To be able to sustain high physical demands during endurance exercise, the heart increases its output up to 30–40 l/min, imposing a chronic volume overload on the heart that is the potent stimulus for LV dimensions and LVM to increase to the same extent, defined as eccentric hypertrophy (51, 6365). During power training, blood pressure, heart rate, and peripheral vascular resistance increases which elicits a concentric adaptation of the cardiac muscle (66). This strict categorization of being either endurance or power type of sports does not apply to most disciplines. Regardless of the type of sports, there is an overlap in training regimes with varying degrees of endurance and power components (25, 26, 67). LV eccentric or concentric remodeling can thus be observed in various kinds of disciplines, regardless of the underlying categorization (68). In our study, eccentric hypertrophy was observed in endurance, power, and mixed sports to the same extent (endurance: 56.9%, power: 56.3%, mixed: 51%). Contrary to other authors, concentric hypertrophy was observed in only a minority of participants, again, in power and mixed athletes to the same extent (power: 6.3% and mixed: 6.6%) and to a lesser percentage in endurance athletes (3.9%). Around 30% of athletes within the three categories had normal LV geometry. These numbers differ from the results of Binnetoglu et al. (13), who observed a higher percentage of concentric remodeling (14.3%) and fewer athletes with eccentric remodeling (28.6%) in athletes of various disciplines. Surprisingly, the highest percentage of athletes with eccentric remodeling in this study was observed in power athletes (39.1% in wrestlers). Results by Sulovic et al. (14) reported results of dynamic and static exercising athletes with eccentric hypertrophy in 79.4% of dynamic exercising athletes. In static exercising athletes, the ratio was nearly balanced (54.05% concentric hypertrophy and 45.95% eccentric hypertrophy). In summary, eccentric hypertrophy was observed in more than 50% of our athletes, regardless of the type of sports they performed. Concentric hypertrophy affected only a minority of athletes. One reason for different results could be a shorter exposure to very intense exercise training over a longer period in our sample. Mean age of our participants was younger compared to other studies (13, 14) as well as training exposure compared to Sulovic et al. (14).

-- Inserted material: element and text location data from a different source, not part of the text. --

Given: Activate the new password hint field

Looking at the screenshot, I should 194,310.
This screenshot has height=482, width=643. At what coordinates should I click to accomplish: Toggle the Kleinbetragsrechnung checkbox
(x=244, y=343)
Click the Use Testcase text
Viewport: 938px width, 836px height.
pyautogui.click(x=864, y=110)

Cardiac adaptations observed in this study could be explained by an independent influence of training intensity on chamber dimensions and LVM/BSA. So far, an influence of training history, the type of sports, sex, age, and genetics has been proven (63, 69), but none of the studies screened assessed athletes’ weekly training intensity. We applied a self-reported physical activity questionnaire that allowed the calculation of MET-h/week as an approximate for participants’ training loads. In general, it is the combination of training intensity and training time that corresponds to VO2peak and exercise performance (70). The same might be true for cardiac adaptations, where a certain intensity threshold has to be reached to elicit cardiac adaptations. However, exercise training below this threshold might not trigger cardiac adaptations, regardless of the weekly training time this exercise training is performed.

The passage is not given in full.